The friction experiment is coupled with active source ultrasonic monitoring. A pair of p-wave ultrasonic transducers are used to regularly probe the faults throughout the experiment. The two identical piezoelectric disks, used as transmitter and receiver, are 12.7 mm in diameter, 4 mm thick (corresponding to a center frequency of 500 kHz) made of material 850 from American Piezo Ceramics (APC International). The piezoelectric transducers are epoxy-glued at the bottom of blind holes inside steel platens that hold the DDS assembly. The transmitter T imparts a series of half-sine pulses at 500 kHz every 1 ms throughout the experiment (Fig. 1b). The response is recorded by the receiving transducer R at a sampling rate of 25 MHz (Fig. 1c). For experiments p5270 and p5271, the recorded ultrasonic data consist of 132,399 and 75,999 signals recorded during 387 and 237 stick-slip cycles, respectively.
Ultrasonic feature extraction
Physics-based features, namely wave speed (vi) and spectral amplitude (Ai) at time ti, are extracted from each ultrasonic signal (waveform)42. Figure 2 illustrates the feature extraction process. To calculate the evolution of wave speed during frictional sliding, we first extract the time delay Δt by cross-correlating each waveform Si with a reference waveform S0. The reference waveform is chosen past the peak friction just before the fault starts its transition from stable sliding to unstable seismic cycles (thin vertical dashed line at time = 2065 s in Fig. 1a). The shape of the recorded waveforms Si changes little throughout the experiment such that the cross-correlation coefficient remains always greater than 0.97. The cross-correlation is calculated within a finite window of size T extending from ti + w1 to ti + w2 as shown in Fig. 2a. The peak of the cross-correlation between the two waveforms is refined by fitting a parabola passing through the peak and two adjacent points. For each signal Si, the total travel time or time-of-flight TOFi is obtained by adding the hand-picked arrival time of the reference waveform (TOF0) to the estimated time delay (TOFi = TOF0 + Δti). Finally, the wave speed is calculated by dividing the sample thickness by the travel time (vi = hi/TOFi), where hi = h0 + δh and h0 is the thickness measured at the beginning of the experiment just after applying the normal stress and δh is the thickness change measured continuously during the experiment. The second feature, spectral amplitude Ai, is calculated as the amplitude of the Fourier transform of each signal Si within a finite window of size T extending from ti + w1 to ti + w2 at a frequency of 400 kHz close to the center frequency of transmitted waves as shown in Fig. 2b. To reduce noise, both feature histories are low-pass filtered using a 10-point backward-looking moving average.

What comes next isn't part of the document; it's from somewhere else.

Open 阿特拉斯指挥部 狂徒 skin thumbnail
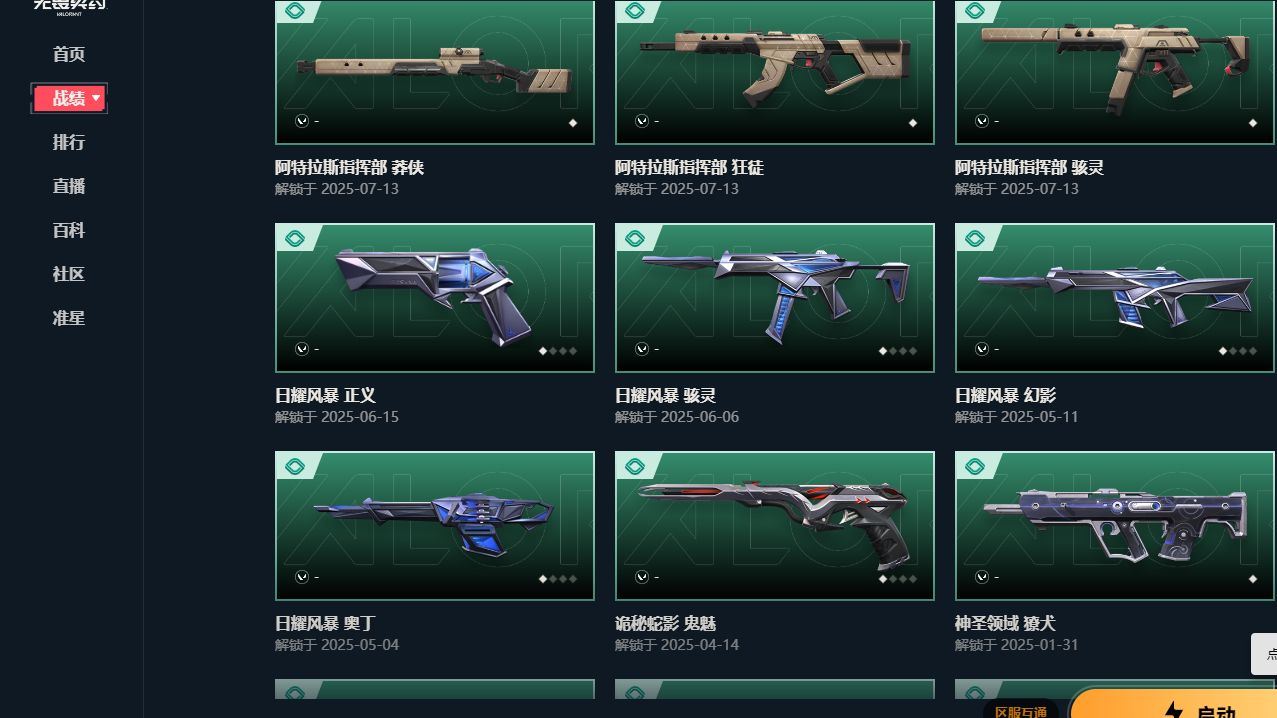Screen dimensions: 1277x718 775,72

Performance of data-driven, PINN and transfer learning models
We compare the performance of PINN vs data-driven models as well as transfer-learned vs stand-alone models for different training-validation-test splits. The data-driven models are developed using the Multilayer perceptron (MLP) neural network with a backpropagation algorithm56 and Adam optimizer57 to perform the regression task. The PINN models are built upon the data-driven models with the loss function modified to include the physics-based constraints as shown schematically in Fig. 3. Two different PINN models (PINN #1 and PINN #2) are considered. The PINN #1 model is constrained by the elastic coupling relation of a fault with the surrounding host rock (see Eq. (1)). The PINN #2 model is constrained also by the coupling (Eq. (1)) of fault stiffness to the ultrasonic transmission coefficient relations (Eqs. (2) and (3)). The data-driven, PINN #1, and PINN #2 models share the same MLP framework (hidden layers, units, batch size, optimizer, and learning rate) across different data splits to allow one on one comparison. Transfer learning (TL) models for p5271 experiment initialize with the pre-trained p5270 model weights as schematically illustrated in Fig. 4. The performance of the TL models is compared with the standalone data-driven models for p5271 experiment. A detailed description of the data-driven models as well as the PINN and transfer learning frameworks including data selection and normalization is provided in “Methods”.

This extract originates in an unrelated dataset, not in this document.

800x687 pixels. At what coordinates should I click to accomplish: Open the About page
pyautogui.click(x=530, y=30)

All the reported models are developed with Google Colab using GPU acceleration with 16 GB memory. Each model is re-run entirely with three random seed instances to obtain an estimate of the model variance. The average R2 score with standard error as well as the average root mean square error (RMSE) values and training times are reported for all the models.
Data-driven multi-output MLP models developed using the p5270 experimental dataset serve as a reference for later comparisons with PINN models. The reference model is developed with the training set size varying from 70% down to 5%. The R2 scores of the reference model for predicting the shear stress and slip rate using training, validation, and testing sets as a function of varying training set sizes are plotted in Fig. 5 (grey bars). We observe that models trained with more than 20% of training data result in test R2 scores greater than 0.9 for shear stress prediction. For slip rate prediction, R2 scores are between 0.75 to 0.87. In all the cases considered, shear stress is predicted more accurately than the slip rate. Further reduction in the amount of training data (10% and less) results in a considerably lower test R2 score, although the training R2 scores remain reasonably high, a possible indication of overfitting. In other words, although the models with reduced data fit the training data well, they poorly fit the nonlinear relationship between the ultrasonic features (input) and shear failure variables (target) in validation and test sets. These results serve as a baseline performance to evaluate the performance of PINN models.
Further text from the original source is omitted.